Reducing IoT data bills using Serialization - Part 2
IoT devices are everywhere and they are generating more data than has ever been generated in the history of humankind. With everything from a fridge to a smartwatch sending vital data to the cloud, it is important to ensure there is a proper understanding of how to better utilise the network as a resource. The network in this case can refer to either Wi-Fi or Cellular.
Earlier, In Part 1 of this multipart guide, we got an overview of data serialization and compression. By employing these techniques, you can better utilize the network’s bandwidth and can save up to 75% of your bills. In this guide, we will see the effect of various data serialization formats on data transmission sizes.
What to Expect from this guide
In this guide, we'll conduct a performance analysis of data serialization formats. Our focus will be on size and time-based assessments, for different kinds of data types like GPS data, BMS data, IMU data, and motor data.
So let's get started.
Nature of data
Not all data is made equally, devices collect data from all kinds of sensors, some of these are mentioned below:
- High-frequency fast-moving data: an IMU sensor can produce several hundred data points per second.
- Low-frequency fast-moving data: a GPS module produces around one data point per second.
- Very slow-moving data: component statuses or action notifications are typically transmitted at an even lower frequency, of say, a data point once every few seconds or even once every few minutes.
What's the Story So Far? Part 1 Recap
In the first instalment of our exploration into optimizing IoT efficiency, Part 1 provided a comprehensive overview of Serialization and Compression concepts. You can revisit the details in Part 1. The blog covered an array of Serialization and Compression formats, demystifying the core concepts essential for reducing data bills in the IoT landscape. Part 1 laid the groundwork for a solid grasp on these fundamentals Serialisation and Compression. If you haven't dived into the details yet, catch up on the basics and kickstart your journey to mastering IoT optimization in Part 1.
Introducing the Zerde Simulator
To help us better understand the relationship between the different types of data and the different serialisation formats that can be used on it, we set up an experiment called Zerde. To simulate the different types of data, we wrote a simulator that generates random IMU, BMS, and Motor values while also emulating GPS data from a set of real-world coordinates, hard-coded into a CSV file, and then plotting this data on a bar chart.
The simulator ensures that it sends data points at the expected frequency, according to the type of data, i.e. GPS data is produced slower than BMS/IMU data. Data is sent onto a stream where it is batched and forwarded to the serialisation modules as a “data buffer”, we will now discuss the rest of the steps in the following sections.
Experiment Setup
Various sensors generate data at distinct frequencies. Like raw motion data or IMU data, it could be more frequent than data from GPS. It is generally a good practice to batch the data before transmission to the cloud. This batching process optimizes the efficiency of data transfer, ensuring a streamlined and resource-efficient flow of information.

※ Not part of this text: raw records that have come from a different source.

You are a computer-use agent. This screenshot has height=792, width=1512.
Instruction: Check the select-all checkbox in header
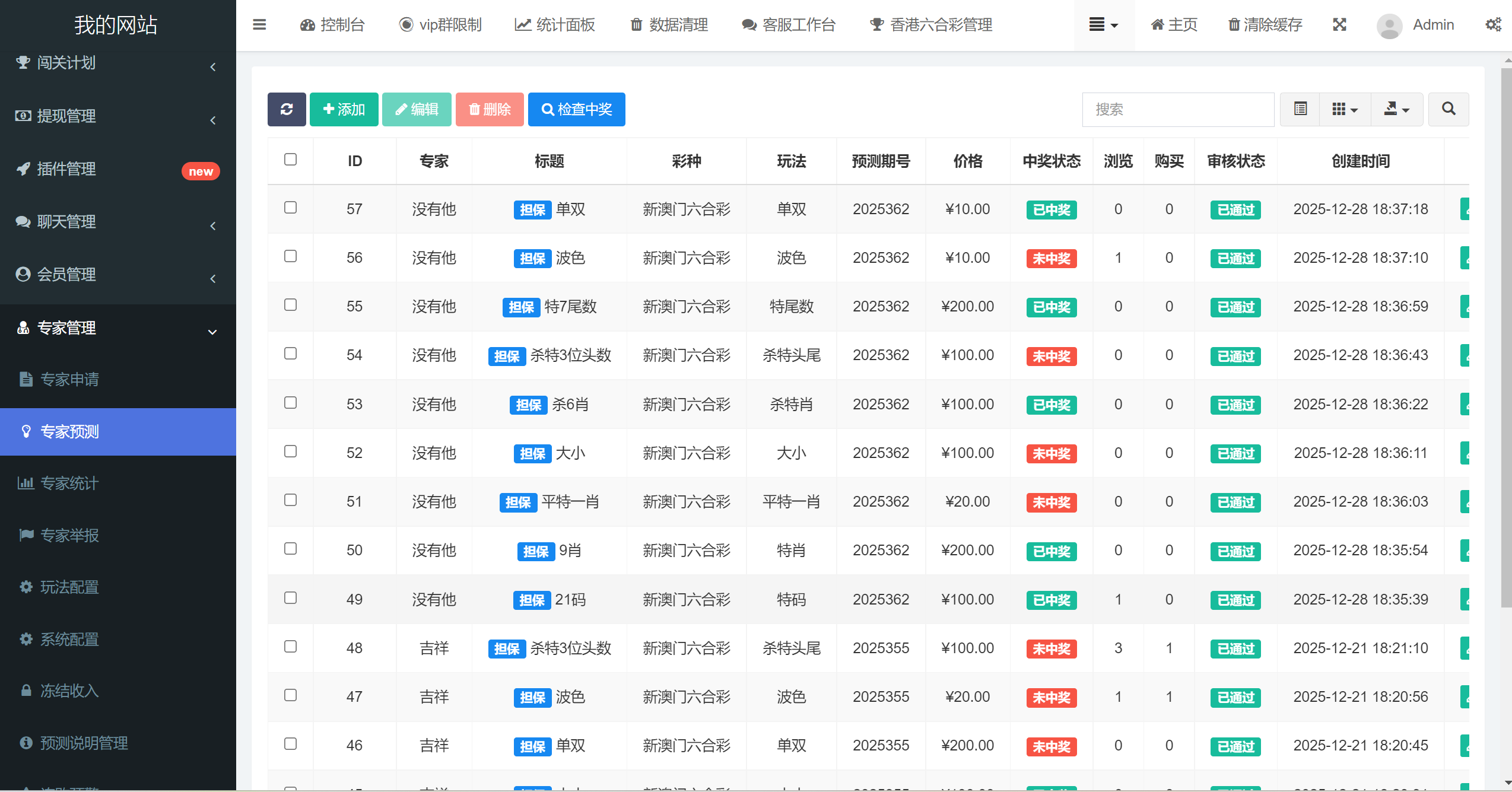pos(290,160)
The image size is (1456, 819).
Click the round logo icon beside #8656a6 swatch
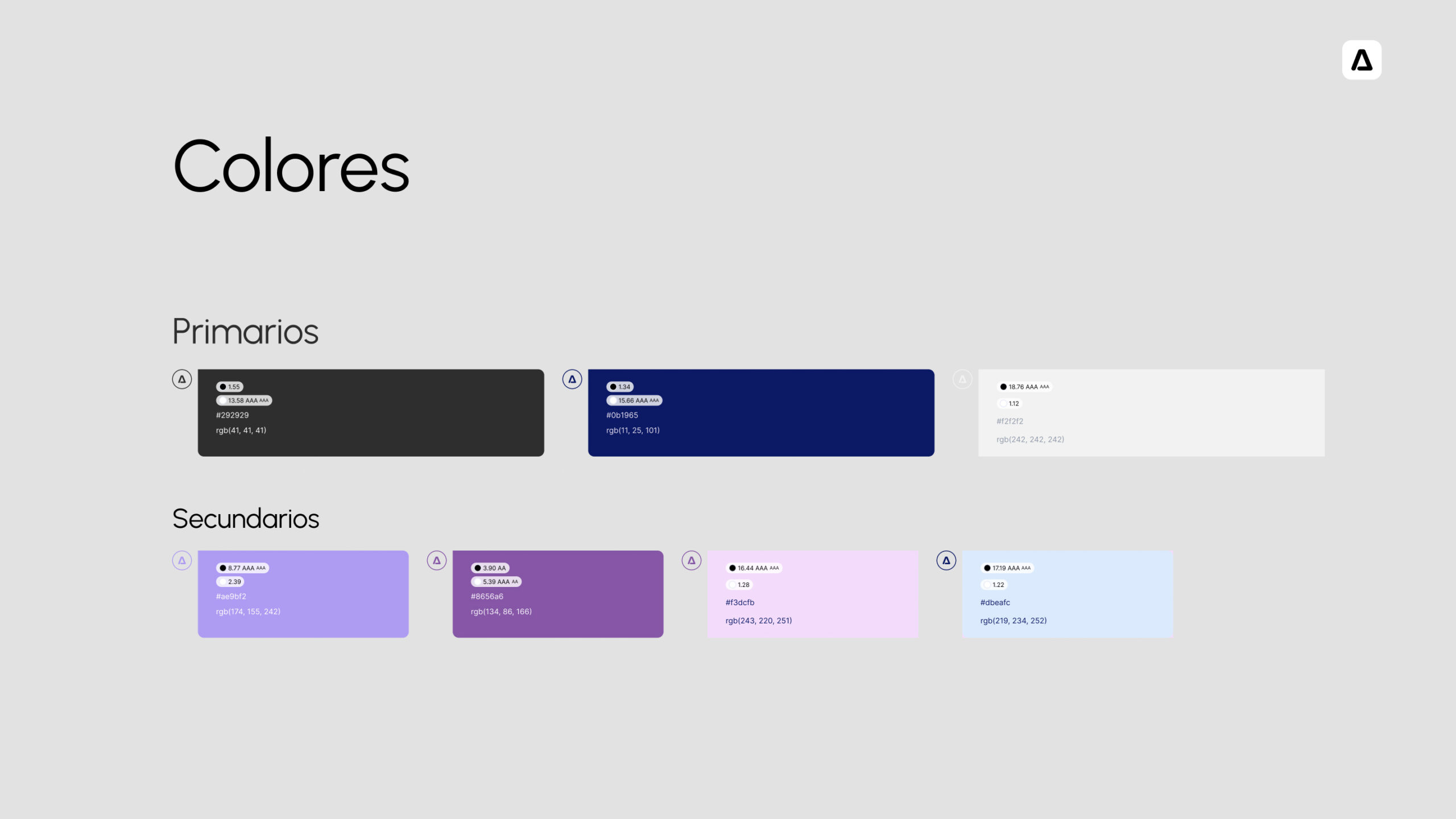[x=437, y=561]

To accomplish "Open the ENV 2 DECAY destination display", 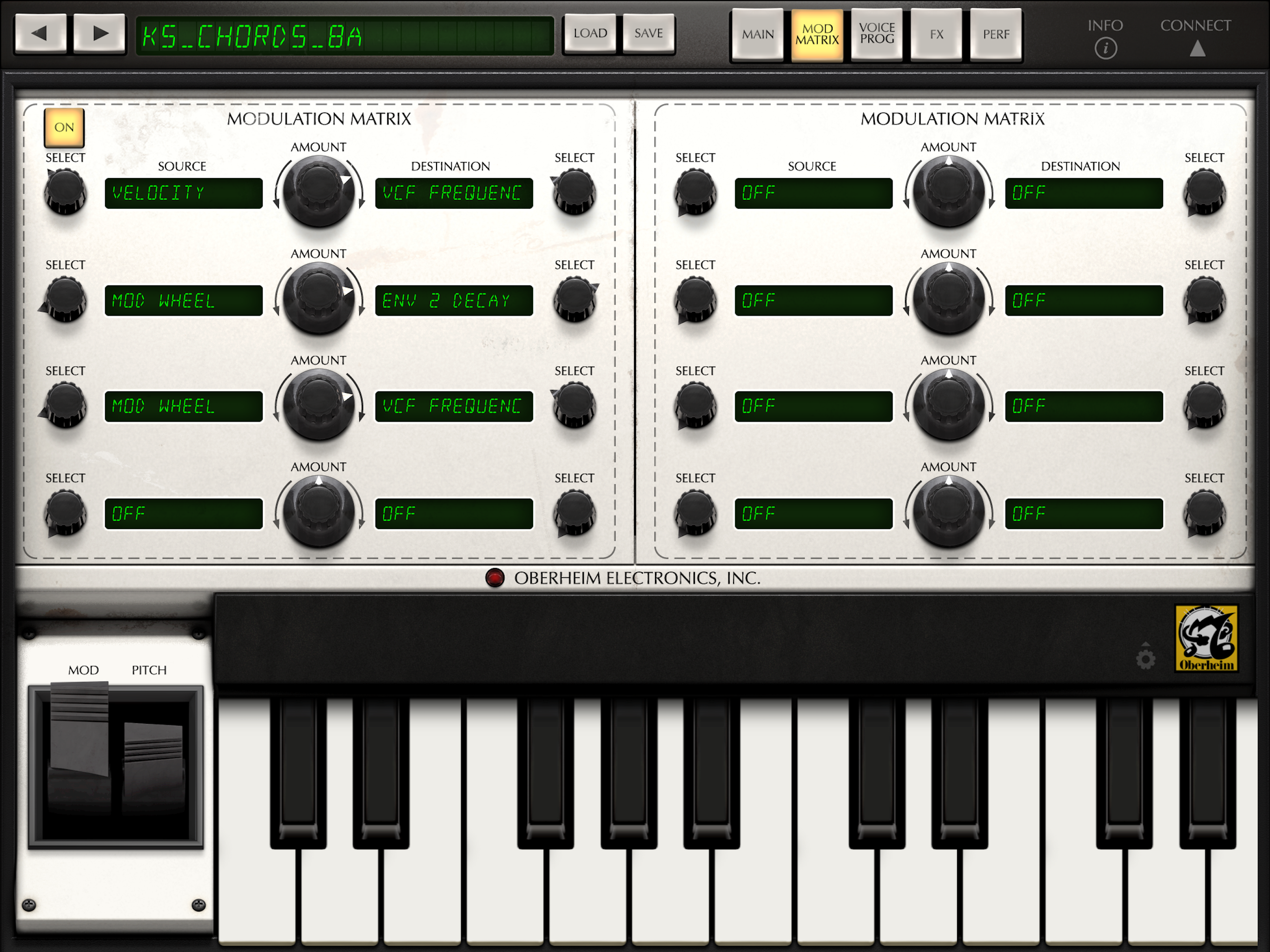I will 454,300.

For this experiment, we have considered a batch size of 100. Each element of the batch contains about 52 data points for the following data type:
Sensor Profile | Type of data | Size of Data |
---|---|---|
GPS | Latitude and longitude data from moving vehicle | 820 bytes to 840 bytes |
IMU | Accelerometer and Gyroscope data | 260 bytes to 280 bytes |
BMS | Voltage Current and temperature data | 1300 bytes to 1400 bytes |
Motor | RPM and vibration velocity data | 208 bytes to 210 bytes |
Next, we will be showing you the experiment results for the following
- Size of payloads after serialisation.
- Time taken for serialisation.
- Time taken for de-serialisation
Size of Serialized Data
The amount of data after serialization directly impacts your data bills. So, making the data smaller by techniques like batching can help you save costs. But, it might take a bit more time to process. Finding the sweet spot means optimizing the data size without losing crucial information, ensuring a cost-effective approach to transmitting data.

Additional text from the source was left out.